Suttyhudeo Tengur, directeur de l’Association pour la protection de l’environnement et des consommateurs (Apec), est catégorique. « Il ne faut pas utiliser la Covid-19 comme excuse pour ne pas payer la compensation salariale. C’est un droit acquis. Il faut payer la compensation salariale, car depuis le début de cette année, nous sommes confrontés à un double choc : le choc de l’offre et le choc de la demande », fait-il ressortir. Les consommateurs, poursuit-il, ont été sévèrement impactés par la hausse significative des prix. Du coup, ajoute-t-il, il y a une baisse au niveau du pouvoir d’achat. « Le gouvernement doit faire un effort particulier en accordant une compensation salariale pour soutenir les Mauriciens financièrement affectés dans le contexte actuel », conclut-il.
Comité tripartite sur la compensation salariale : le patronat évoque des difficultés alors que les syndicalistes veulent négocier
C’est le 25 novembre prochain que les consultations tripartites devraient avoir lieu. C’est à ce moment que le montant de la compensation salariale sera décidé. Si le patronat évoque déjà une année difficile, les syndicats veulent eux négocier. Selon le calendrier établi à l’hôtel du Gouvernement, le comité technique qui sera présidé par le ministre du Travail, Soodesh Callichurn, aura lieu le 23 novembre. Par la suite, le ministre des Finances Renganaden Padayachy va présider la réunion le 25 novembre. Cette année, le comité aura lieu dans un contexte sans précèdent, en raison de la Covid-19 et du naufrage du MV Wakashio. Mais Soodesh Callichurn, souligne que « le comité tripartite concernant les négociations portant sur la compensation salariale se réunira malgré le contexte difficile ».
Consolider les entreprises sans les mettre en difficulté
Au sein du patronat, on indique que nous sommes dans une année exceptionnelle. « Du coup, il faut revoir le mécanisme.

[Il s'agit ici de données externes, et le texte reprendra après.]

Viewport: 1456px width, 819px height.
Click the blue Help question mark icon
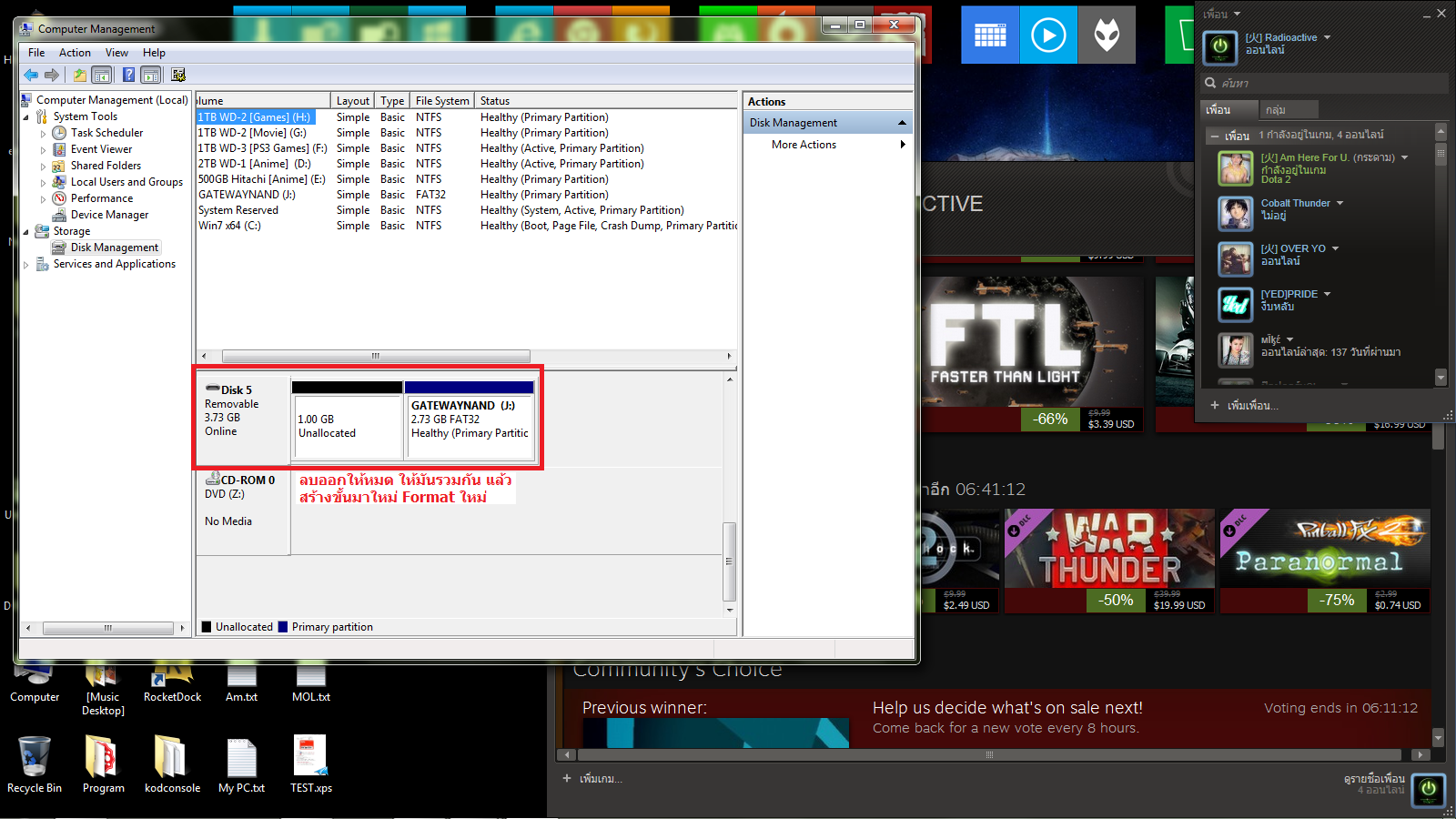coord(128,75)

L’inflation sera de 2,8 % en décembre. Quand elle était de 5 %, on octroyait une compensation. Mais, vu que c’est une année exceptionnelle, il faut prendre des mesures fortes », souligne-t-on au sein de Business Mauritius. Notre interlocuteur fait ressortir que la compensation salariale vise à améliorer le pouvoir d’achat et que sur le volet social le gouvernement a multiplié les gestes envers les catégories vulnérables.
Selon lui, une année difficile où le gouvernement apporte son soutien, cela est raisonnable. « Mais au-delà, aller dire à toutes les entreprises de venir avec une compensation salariale, c’est épineux. Certains pourront absorber cette hausse, mais plusieurs ne pourront le payer. Ces entreprises n’ont pu travailler tout au long de l’année », fait-il comprendre. Et d’en appeler à une approche plus prudente. « Il faut pouvoir consolider les entreprises sans les mettre davantage en difficulté », précise-t-il.

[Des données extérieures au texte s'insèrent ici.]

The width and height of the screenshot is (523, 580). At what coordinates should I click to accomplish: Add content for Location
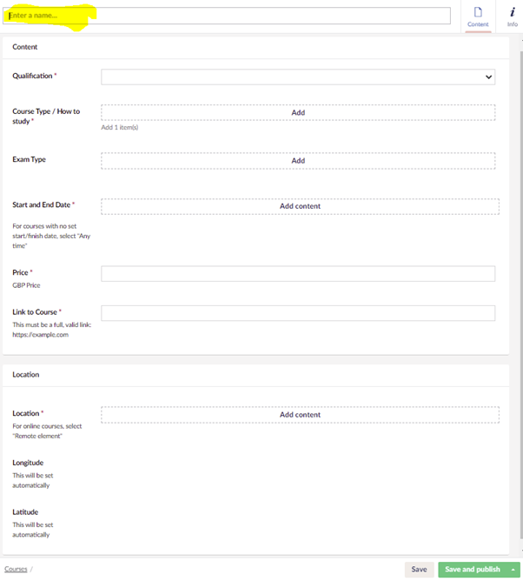pos(300,415)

Des négociations plus élargies
Le président de la Fédération des syndicats du secteur public, Rashid Imrith indique que le comité tripartite doit être présidé par le Premier ministre vu le contexte actuel. Selon lui, il faut élargir les ‘terms of reference’ pour que tous les partenaires puissent s’exprimer. « Depuis la semaine dernière, on entend parler du chiffre de Rs 500 du côté de l’hôtel du gouvernement et nous sommes contre ce chiffre. Il faut avoir des discussions » souligne-t-il. Ce dernier affirme qu’il faut se rendre à l’évidence que la roupie mauricienne s’est dépréciée, alors que les devises étrangères ont apprécié et il y a eu une flambée de prix de plusieurs produits. Il précise que les travailleurs ont leur contribution a apporter dans la relance de l’économie. Le président de la Confédération des travailleurs du secteur privé (CTSP), Reaz Chuttoo réclame une compensation de Rs 500 pour ceux touchant un salaire mensuel de moins de Rs 21 000. Il dit être conscient du défi économique. Selon lui, il faudra l’aide du gouvernement pour que la compensation puisse être payée. « Il faut faire preuve de réalisme. Il faut faire des compromis même au niveau des syndicats, car tous doivent être conscients que les négociations ne pourront se faire comme en temps normal », affirme-t-il.